Messerstecher vor Haftverschonung

Bielefeld (uko). Der Haftbefehl gegen den Messerstecher aus dem Brackweder Autocontainer ist vom Landgericht am Donnerstag außer Vollzug gesetzt worden. Die Staatsanwaltschaft hat auf die Entscheidung mit Entsetzen reagiert. Ankläger Christoph Mackel sagte gestern: »Ich bin schockiert.«
Die in Heiligenhaus (Kreis Mettmann) lebende Türke Ercüment C. hatte am Morgen des 30. Dezember 2004 den Brackweder Autoverkaufsplatz seines in Bielefeld lebenden Bruders aufgesucht und dort nur den 26-jährigen Türken Hakan C. angetroffen. Dieser junge Mann hatte Monate zuvor die Cousine der Ehefrau des Mannes aus Heiligenhaus gegen den Willen der Familie geheiratet. Obendrein hielt sich Hakan C. illegal mit falschen Papieren in Deutschland auf. Aus einer Fehde um die gekränkte Familienehre war zudem im Laufe der Monate eine zunehmende Verfeindung entstanden.
In dem Verkaufscontainer war es zu einer folgenschweren verbalen Auseinandersetzung zwischen den Männern gekommen, in deren Verlauf der Busfahrer seinem Widersacher ein Messer 32 Mal durch den Körper rammte. Das Opfer verstarb noch am Tatort.
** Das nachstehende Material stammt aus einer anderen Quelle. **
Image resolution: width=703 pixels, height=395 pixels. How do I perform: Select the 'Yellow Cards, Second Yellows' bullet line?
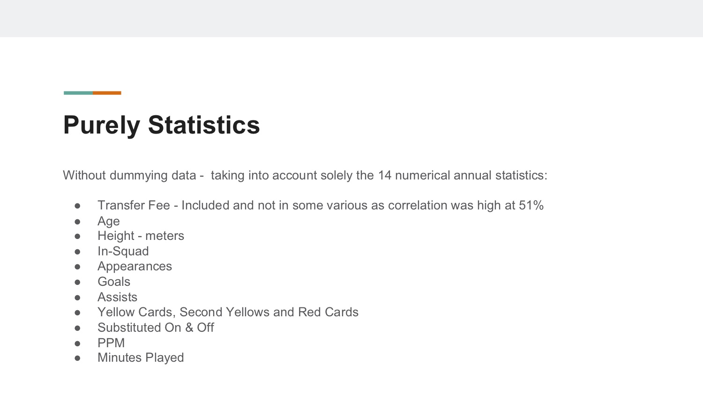tap(228, 312)
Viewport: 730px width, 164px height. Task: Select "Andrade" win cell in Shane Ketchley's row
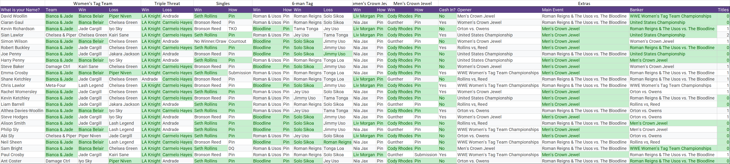150,79
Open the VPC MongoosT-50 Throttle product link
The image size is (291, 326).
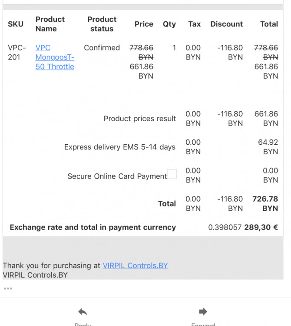54,57
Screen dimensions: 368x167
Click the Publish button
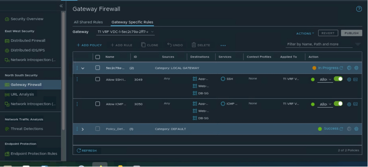pyautogui.click(x=351, y=33)
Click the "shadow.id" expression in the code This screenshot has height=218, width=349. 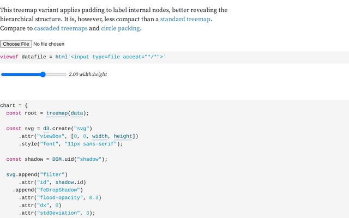pyautogui.click(x=69, y=183)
Das Schwurgericht des Landgerichts hatte in seiner Verhandlung entgegen der Ansicht Staatsanwalts Mackel eine Planung der Tat nicht feststellen können. Ercüment C. wurde wegen Totschlags zu elf Jahren Haft verurteilt. Dieses Urteil indes wurde jüngst vom Bundesgerichtshof (BGH) sogar aufgehoben. Ein minder schwerer Fall des Totschlags sei nicht hinreichend geprüft worden, rügten die Bundesrichter. Überhaupt sei auch nicht zwingend geklärt, daß der Busfahrer die Tatwaffe mit in den Verkaufscontainer gebracht habe.
Der Bundesgerichtshof verwies den Fall erneut an das Landgericht Bielefeld zurück, wo demnächst der Prozess vor der 3. Strafkammer neu aufgerollt wird. Auf Antrag der Verteidiger Ralf Lindrath und Detlev Stoffels verhandelte eben diese Strafkammer gestern über die Haftfortdauer. Zur Freude des Angeklagten und seiner Rechtsanwälte, jedoch zum Entsetzen Christoph Mackels setzten die Richter den Haftbefehl gegen Ercüment C. außer Vollzug. In Juristenkreisen wurden gestern insbesondere Sicherheitsaspekte des Falles heftig und kontrovers diskutiert: Befürchtet wurden auch Racheakte aus den immer noch verfeindeten türkischen Familienclans in Bielefeld und Heiligenhaus.
Die 3. Strafkammer erlegte dem Mann jedoch Meldeauflagen auf und setzte eine Kaution in Höhe von 10 000 Euro fest, die von den Angehörigen des Messerstechers auch noch am Nachmittag beigebracht wurden. Der Staatsanwalt indes legte sofortige Beschwerde gegen den Beschluss der Kammer ein, dem die Richter nach Informationen des WESTFALEN-BLATTES bis gestern abend auch nicht abhalfen. C. ist also vorläufig noch inhaftiert. Die Entscheidung über die Beschwerde wird nun voraussichtlich ein Senat des Oberlandesgerichts Hamm treffen.